• [Collected data]
╔══

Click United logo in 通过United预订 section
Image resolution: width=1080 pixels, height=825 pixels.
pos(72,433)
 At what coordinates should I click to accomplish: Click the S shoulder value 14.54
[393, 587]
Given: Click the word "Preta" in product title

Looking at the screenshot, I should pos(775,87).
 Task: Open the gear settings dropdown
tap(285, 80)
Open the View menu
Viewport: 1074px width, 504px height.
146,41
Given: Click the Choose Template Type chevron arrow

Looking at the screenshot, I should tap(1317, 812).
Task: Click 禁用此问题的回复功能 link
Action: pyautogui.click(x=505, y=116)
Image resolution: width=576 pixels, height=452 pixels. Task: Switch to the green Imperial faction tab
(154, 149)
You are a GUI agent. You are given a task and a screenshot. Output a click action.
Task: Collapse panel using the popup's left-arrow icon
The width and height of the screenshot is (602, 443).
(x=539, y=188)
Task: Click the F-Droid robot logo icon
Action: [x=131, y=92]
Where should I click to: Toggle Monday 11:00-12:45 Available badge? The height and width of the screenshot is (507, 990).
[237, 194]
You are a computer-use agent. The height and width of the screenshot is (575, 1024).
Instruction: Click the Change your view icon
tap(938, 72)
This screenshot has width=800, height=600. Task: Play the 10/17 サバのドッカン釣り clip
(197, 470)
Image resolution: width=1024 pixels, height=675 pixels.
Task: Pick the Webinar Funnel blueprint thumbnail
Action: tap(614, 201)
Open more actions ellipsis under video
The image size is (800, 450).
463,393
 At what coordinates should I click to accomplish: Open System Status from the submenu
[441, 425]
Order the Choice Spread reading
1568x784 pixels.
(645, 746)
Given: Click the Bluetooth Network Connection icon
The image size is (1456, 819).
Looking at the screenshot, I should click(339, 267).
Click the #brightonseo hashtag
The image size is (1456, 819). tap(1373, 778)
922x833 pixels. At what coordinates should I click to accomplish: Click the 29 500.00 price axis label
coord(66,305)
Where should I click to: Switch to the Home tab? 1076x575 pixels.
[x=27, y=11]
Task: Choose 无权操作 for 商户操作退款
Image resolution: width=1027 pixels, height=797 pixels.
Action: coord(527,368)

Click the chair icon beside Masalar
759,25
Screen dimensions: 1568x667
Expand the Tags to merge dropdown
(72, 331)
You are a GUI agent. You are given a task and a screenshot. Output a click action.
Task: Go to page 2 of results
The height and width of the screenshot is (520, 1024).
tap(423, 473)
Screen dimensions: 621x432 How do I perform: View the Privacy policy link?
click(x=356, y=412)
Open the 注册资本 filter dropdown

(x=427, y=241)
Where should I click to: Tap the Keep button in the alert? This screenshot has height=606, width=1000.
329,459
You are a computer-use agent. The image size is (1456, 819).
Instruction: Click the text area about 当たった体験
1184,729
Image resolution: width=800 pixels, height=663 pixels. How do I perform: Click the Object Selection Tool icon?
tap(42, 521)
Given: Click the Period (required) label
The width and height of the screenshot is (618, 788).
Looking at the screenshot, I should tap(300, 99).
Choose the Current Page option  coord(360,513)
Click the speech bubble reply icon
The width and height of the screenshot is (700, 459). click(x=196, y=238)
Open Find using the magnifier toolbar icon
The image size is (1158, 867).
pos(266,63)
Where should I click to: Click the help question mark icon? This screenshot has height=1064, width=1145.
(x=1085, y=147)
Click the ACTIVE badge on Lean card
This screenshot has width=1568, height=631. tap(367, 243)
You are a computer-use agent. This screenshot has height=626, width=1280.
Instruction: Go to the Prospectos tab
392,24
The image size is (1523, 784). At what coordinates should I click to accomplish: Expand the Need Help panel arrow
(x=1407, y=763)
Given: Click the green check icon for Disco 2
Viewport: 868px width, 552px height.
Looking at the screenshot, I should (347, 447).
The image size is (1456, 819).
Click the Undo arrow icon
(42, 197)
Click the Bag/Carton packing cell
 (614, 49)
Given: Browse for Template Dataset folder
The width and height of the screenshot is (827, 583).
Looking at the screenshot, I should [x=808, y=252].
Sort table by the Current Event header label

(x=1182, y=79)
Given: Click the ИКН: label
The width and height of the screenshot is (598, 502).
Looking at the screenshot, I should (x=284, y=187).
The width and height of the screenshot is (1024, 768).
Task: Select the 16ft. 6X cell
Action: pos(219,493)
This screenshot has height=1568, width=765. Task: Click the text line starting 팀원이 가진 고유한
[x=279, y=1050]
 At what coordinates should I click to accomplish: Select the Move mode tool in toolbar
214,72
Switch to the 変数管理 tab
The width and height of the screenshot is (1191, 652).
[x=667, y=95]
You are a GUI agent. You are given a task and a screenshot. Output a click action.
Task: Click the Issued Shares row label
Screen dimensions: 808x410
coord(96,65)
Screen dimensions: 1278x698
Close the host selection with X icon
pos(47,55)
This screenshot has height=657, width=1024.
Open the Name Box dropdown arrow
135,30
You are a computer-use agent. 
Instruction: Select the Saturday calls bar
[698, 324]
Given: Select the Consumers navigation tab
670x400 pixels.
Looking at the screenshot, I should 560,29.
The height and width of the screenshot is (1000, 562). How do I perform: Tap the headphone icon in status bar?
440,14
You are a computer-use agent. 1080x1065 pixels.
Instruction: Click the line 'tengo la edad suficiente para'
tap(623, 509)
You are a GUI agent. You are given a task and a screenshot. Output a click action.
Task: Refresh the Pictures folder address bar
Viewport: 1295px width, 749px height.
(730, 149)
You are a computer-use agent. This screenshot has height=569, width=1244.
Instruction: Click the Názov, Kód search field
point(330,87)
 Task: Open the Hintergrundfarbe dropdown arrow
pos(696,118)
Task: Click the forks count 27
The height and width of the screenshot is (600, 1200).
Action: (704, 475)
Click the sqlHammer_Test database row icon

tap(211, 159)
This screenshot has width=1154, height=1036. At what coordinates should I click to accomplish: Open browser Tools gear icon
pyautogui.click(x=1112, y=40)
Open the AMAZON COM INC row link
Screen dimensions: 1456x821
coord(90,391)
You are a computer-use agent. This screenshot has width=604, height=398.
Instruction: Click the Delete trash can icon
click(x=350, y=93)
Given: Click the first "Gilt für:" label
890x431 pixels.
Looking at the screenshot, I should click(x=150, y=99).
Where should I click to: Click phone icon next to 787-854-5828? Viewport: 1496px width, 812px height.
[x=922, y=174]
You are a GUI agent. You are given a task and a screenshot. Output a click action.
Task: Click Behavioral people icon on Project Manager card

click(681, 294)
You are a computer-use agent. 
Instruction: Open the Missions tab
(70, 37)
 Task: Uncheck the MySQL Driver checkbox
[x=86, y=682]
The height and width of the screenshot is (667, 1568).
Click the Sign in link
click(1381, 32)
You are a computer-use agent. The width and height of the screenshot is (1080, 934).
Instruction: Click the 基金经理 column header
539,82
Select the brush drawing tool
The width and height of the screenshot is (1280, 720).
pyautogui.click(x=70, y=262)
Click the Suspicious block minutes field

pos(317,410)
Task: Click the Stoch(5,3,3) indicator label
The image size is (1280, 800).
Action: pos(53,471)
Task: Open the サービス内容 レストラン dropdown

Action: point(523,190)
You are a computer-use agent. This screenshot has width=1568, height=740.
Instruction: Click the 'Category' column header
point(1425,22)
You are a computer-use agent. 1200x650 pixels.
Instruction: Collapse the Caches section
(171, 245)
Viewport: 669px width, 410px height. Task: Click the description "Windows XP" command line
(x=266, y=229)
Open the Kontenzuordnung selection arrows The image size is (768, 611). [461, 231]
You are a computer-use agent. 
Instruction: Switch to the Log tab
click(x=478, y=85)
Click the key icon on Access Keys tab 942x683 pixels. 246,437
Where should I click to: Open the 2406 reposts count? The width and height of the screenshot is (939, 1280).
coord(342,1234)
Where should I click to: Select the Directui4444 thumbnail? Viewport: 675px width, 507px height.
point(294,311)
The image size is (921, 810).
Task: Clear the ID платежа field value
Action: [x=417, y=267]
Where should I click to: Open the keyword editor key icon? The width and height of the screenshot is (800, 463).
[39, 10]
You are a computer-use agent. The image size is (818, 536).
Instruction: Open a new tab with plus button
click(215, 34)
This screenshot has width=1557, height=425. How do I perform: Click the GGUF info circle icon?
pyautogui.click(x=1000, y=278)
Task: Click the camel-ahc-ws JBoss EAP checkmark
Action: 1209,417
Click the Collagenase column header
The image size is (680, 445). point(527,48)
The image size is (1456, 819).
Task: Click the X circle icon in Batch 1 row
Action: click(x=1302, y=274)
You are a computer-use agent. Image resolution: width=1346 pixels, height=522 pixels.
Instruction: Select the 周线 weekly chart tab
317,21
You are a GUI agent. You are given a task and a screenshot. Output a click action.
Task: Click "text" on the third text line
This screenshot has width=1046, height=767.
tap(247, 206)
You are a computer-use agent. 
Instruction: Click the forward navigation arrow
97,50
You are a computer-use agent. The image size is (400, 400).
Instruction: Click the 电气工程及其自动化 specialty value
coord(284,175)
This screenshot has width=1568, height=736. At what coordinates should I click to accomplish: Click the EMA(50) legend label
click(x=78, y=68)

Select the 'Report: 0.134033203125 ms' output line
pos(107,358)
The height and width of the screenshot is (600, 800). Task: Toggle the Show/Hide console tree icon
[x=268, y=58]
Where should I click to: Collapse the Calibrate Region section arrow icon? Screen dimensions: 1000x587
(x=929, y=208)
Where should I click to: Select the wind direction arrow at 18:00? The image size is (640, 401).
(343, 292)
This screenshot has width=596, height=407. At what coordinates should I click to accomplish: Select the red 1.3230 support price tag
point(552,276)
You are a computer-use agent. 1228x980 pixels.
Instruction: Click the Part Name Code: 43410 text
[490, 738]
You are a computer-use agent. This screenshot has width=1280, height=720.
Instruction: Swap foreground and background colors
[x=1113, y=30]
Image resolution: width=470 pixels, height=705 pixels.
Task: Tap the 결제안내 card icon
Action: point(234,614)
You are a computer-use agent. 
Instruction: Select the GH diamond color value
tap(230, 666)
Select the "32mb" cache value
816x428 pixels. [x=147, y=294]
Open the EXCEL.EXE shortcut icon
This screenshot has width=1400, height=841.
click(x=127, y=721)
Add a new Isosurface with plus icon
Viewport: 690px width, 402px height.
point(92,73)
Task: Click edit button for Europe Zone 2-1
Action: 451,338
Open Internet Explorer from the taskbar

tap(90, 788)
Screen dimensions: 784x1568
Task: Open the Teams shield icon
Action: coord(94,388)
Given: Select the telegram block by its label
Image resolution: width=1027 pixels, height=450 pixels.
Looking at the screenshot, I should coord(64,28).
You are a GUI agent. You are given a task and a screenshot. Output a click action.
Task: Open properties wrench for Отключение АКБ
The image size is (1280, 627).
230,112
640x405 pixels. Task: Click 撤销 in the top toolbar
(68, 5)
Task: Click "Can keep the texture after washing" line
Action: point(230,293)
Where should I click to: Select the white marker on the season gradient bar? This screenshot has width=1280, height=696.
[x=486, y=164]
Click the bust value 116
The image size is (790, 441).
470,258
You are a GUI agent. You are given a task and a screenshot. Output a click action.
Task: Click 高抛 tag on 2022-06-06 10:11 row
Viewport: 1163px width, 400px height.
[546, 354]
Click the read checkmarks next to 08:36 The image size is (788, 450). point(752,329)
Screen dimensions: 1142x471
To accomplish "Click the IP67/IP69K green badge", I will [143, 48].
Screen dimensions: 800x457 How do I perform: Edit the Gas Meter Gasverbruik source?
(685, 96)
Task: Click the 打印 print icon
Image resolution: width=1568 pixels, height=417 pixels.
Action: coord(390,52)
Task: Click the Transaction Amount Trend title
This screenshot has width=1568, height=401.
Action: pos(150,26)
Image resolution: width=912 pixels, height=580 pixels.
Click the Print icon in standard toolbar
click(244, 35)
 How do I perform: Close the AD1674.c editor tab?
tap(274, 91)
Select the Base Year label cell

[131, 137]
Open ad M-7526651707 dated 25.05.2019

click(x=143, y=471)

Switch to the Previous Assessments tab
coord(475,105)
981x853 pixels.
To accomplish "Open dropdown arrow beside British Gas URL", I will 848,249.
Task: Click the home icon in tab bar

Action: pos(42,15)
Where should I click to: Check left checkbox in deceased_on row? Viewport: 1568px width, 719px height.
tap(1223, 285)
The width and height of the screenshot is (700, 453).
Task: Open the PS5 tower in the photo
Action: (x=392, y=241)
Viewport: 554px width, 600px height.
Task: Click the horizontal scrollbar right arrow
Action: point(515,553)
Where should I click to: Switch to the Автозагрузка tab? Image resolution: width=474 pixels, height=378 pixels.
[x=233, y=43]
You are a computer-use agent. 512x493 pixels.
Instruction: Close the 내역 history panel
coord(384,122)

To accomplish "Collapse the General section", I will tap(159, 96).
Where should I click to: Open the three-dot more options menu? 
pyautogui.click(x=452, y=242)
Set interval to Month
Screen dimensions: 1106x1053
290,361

╚══

• [Work task] Go through the data above and copy each line that holds the word "will".

• [Your response]
To accomplish "Click the IP67/IP69K green badge", I will [143, 48].
To accomplish "Open dropdown arrow beside British Gas URL", I will 848,249.
To accomplish "Collapse the General section", I will tap(159, 96).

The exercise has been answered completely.